Mary Harney doesn’t understand market economics
Determination last week on the part of health minister Mary Harney that the new national children’s hospital be under the direction of a Roman Catholic religious order places a serious question mark over Ireland’s claim to be a pluralist society and threatens the the viability of the children’s hospital at Tallaght– the only general hospital in the state under Protestant management. If the children’s hospital is lost, the whole Tallaght hospital complex faces the prospect of being down-graded to a district hospital.
To an outsider, the concerns can seem a matter of church politics, but to people seeking treatment the differences in the religious ethos of the hospitals can be vital. The ethos at Tallaght is that best medical practice should prevail and that nothing should interfere in the doctor-patient relationship. The Roman Catholic hospitals have ethics committees which oversee the work of the hospital and which seek to ensure the implementation of Roman Catholic teaching in clinical decisions. There are whole areas of medical practice, particularly in human fertility and reproduction and in medical research where there are fundamental differences about what is permissible.
The loss of Tallaght would leave the bulk of Irish clinical practice subject to the ethics committees, but, as in so much of life, economics has the last say. Even when various procedures were illegal in these islands, there were always people with money who could buy whatever they sought. The legalisation of abortion in England made the termination of pregnancy an option for those who could afford to make the journey; it has become an option exercised by some 6,000 Irish women every year. The existence of ethics committees doesn’t prevent abortion; it simply introduces a price for it.

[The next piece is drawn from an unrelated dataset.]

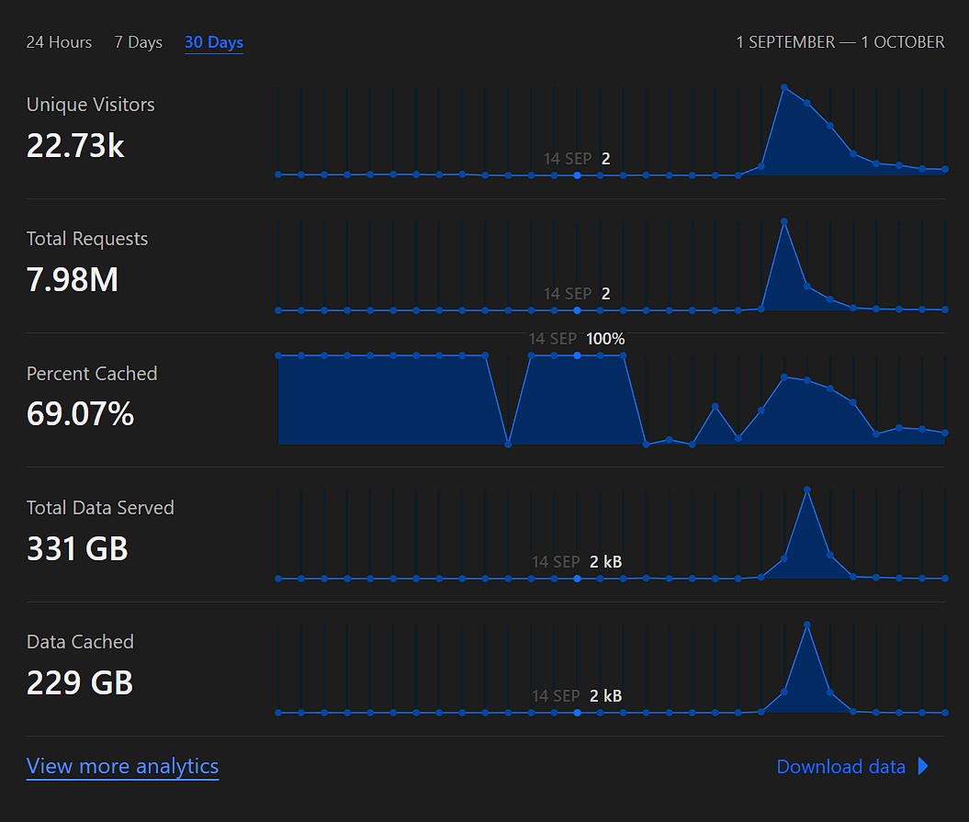
Task: Click the 1 September — 1 October date range
Action: pyautogui.click(x=839, y=42)
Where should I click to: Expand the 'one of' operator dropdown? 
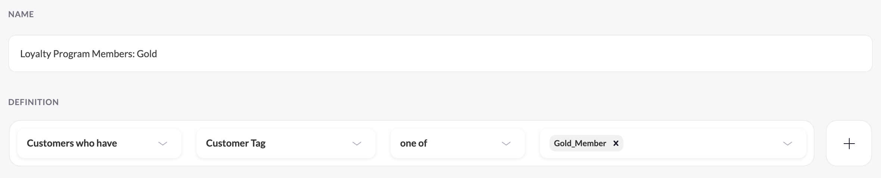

The situation that applies with regard to abortion would arise in relation to a whole range of other practices if Tallaght hospital lost its ability to provide the full range of clinical care. It wouldn’t mean that practices opposed by ethics committees came to an end, it would simply mean that they would come with a price; the affluent middle classes would be able to choose the British option; the people who would be denied choice would be the working classes and the poor.
I can see an economist I know with the hint of a smile on his face. “You can’t beat the market”, he once told me.
Medical practices considered legitimate by most people may become available only to those with money, but, as has been the case for generations, where there is demand and the cash to pay the price, the services will be provided.